Traxlo built the operating layer for grocery and warehouse temp workers – paying per completed task rather than per hour.
ENTRY ANGLES
Build task-based labor infrastructure that supports both human and AI execution interchangeably · Create process abstraction layers allowing modular swapping of AI agents or robots for human workers · Develop AI-ready workforce management systems for industries in transition to automation
VERTICALS
CAPABILITIES
Task-based work structuring and process design, AI agent or robot integration and orchestration, Industry-specific labor management systems
Traxlo built workforce infrastructure for grocery stores, warehouses, and brands – focused specifically on temporary workers.
The idea itself isn't unusual. What is unusual is how those workers get paid: not by the hour, but by completed task. Tasks range from a few dozen minutes to a few hours.
For grocery stores, typical tasks include stocking shelves, pulling expired items, checking fill levels, relabeling prices, and participating in inventory counts.
For warehouses, the common tasks are loading boxes into shipping containers, unloading pallets, and applying shipping labels.
For brands, the typical work involves checking store shelves for product availability and correct placement, auditing in-store brand displays, and other field operations for monitoring shelf presence.
Temporary workers browse available jobs in the Tasku app, filtering by location, time, duration, and pay. Each job comes with step-by-step instructions viewable before accepting, and accessible throughout the work itself.
Once a job application is confirmed, the worker receives a time window within which to arrive and complete the assignment. They clock in with a "Start" tap and follow in-app instructions from there.
Pay is processed weekly every Thursday, with Traxlo transferring the earned amount directly to the worker's bank account.
Traxlo was founded in Lithuania in 2020. Over the past five years it has signed a significant number of large European clients. The startup has now raised €1.6M in new funding to deepen its presence in existing European markets and launch in Czech Republic and Romania – its largest round to date, bringing total funding to $3.1M.
One notable aspect of Traxlo's infrastructure: it works even in smaller cities of around 20,000 people, where stores, warehouses, and brands can still find enough workers for tasks that don't require a standard 8-hour shift.
Employers also benefit from not paying for full shifts when they only need specific tasks completed. That alone cuts labor costs for this type of work by at least 10–20%.
And the hassle of managing this is set to shrink further. Today, store managers post tasks manually and store staff oversee completion. But Traxlo plans to launch AI that automatically generates task assignments and monitors execution through AI agents equipped with computer vision.
The endgame: workers will complete standardized tasks assigned by AI, verified by AI. Which sets up the next step – full automation, where the same tasks get executed by robots. Either Traxlo's own, or rented specifically for individual task completion.
This makes Traxlo a transitional infrastructure platform – one that lets grocery stores, warehouses, and brands prepare for robotic operations now, without changing their actual business processes.
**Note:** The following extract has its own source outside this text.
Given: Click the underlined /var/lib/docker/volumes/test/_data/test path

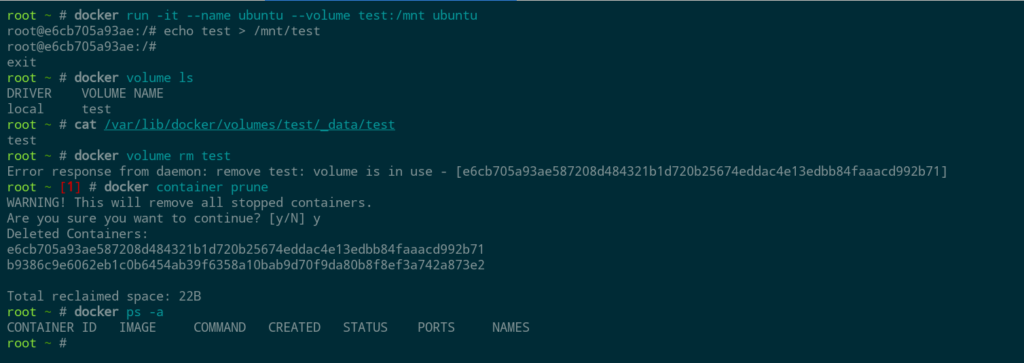Looking at the screenshot, I should pyautogui.click(x=249, y=125).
When the transition comes, they won't need to redesign anything. They'll simply swap the humans out and slot robots in.
Meaning these companies can keep using the Traxlo platform they already know. The startup is delivering value today while locking in its position for a future where human workers are gradually replaced by machines.
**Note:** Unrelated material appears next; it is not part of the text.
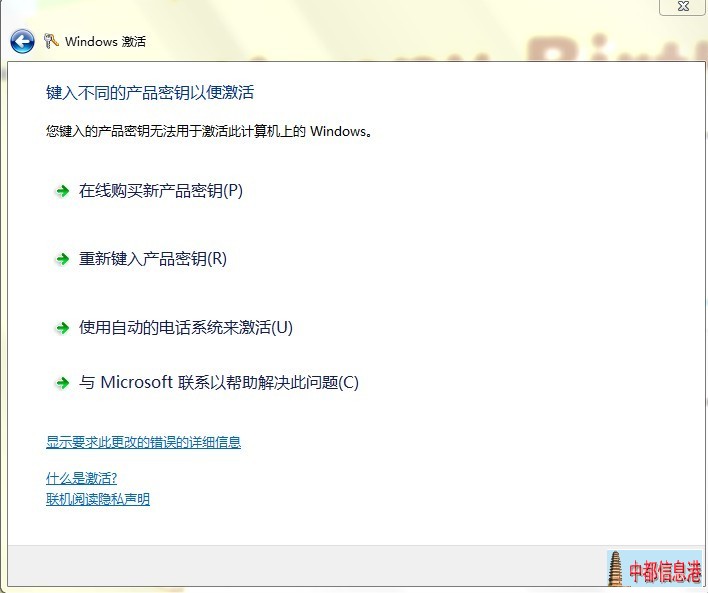The height and width of the screenshot is (593, 708).
Task: Click the heading 键入不同的产品密钥以便激活
Action: pos(150,93)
But that transition won't happen everywhere at once. Robots will be deployed only when and where they're cheaper than people – and in many contexts, human labor will remain cost-competitive for a long time.
In practice, humans and robots will coexist for years. Traxlo's platform can manage both within the same operational structure. That makes it a genuinely smart investment for companies that are thinking ahead but want to get there gradually.
A business running well isn't built on heroics – it runs on steady, well-defined processes.
The problem is that AI – whether AI agents or physical robots – forces those processes to change. And AI's development trajectory suggests this pressure will continue for a long time.
But companies can't redesign their operations every time AI capabilities shift. The ideal outcome: restructure processes at a high level so that individual components can be swapped out – plugging in AI wherever it proves cheaper and more effective than a human.
That's exactly what Traxlo has built its positioning around: labor infrastructure for the AI era. Infrastructure where the work can be performed by either robots or people – and the infrastructure itself doesn't care which.
But this challenge isn't unique to grocery stores, warehouses, and brand merchandising. The same need exists across many industries.
The timely startup opportunity: build similar "transitional" infrastructure for other sectors preparing for the gradual introduction of AI – whether as software agents or as robots.
The most promising entry points are industries that already rely on task-based or shift-based labor – hospitality, facility management, field services, healthcare support roles – where the work is structured enough for AI to audit and eventually execute, but complex enough that full automation is still years away. The strategic window is now: build the infrastructure layer while human labor still dominates, so the platform is already embedded when the economics shift toward machines.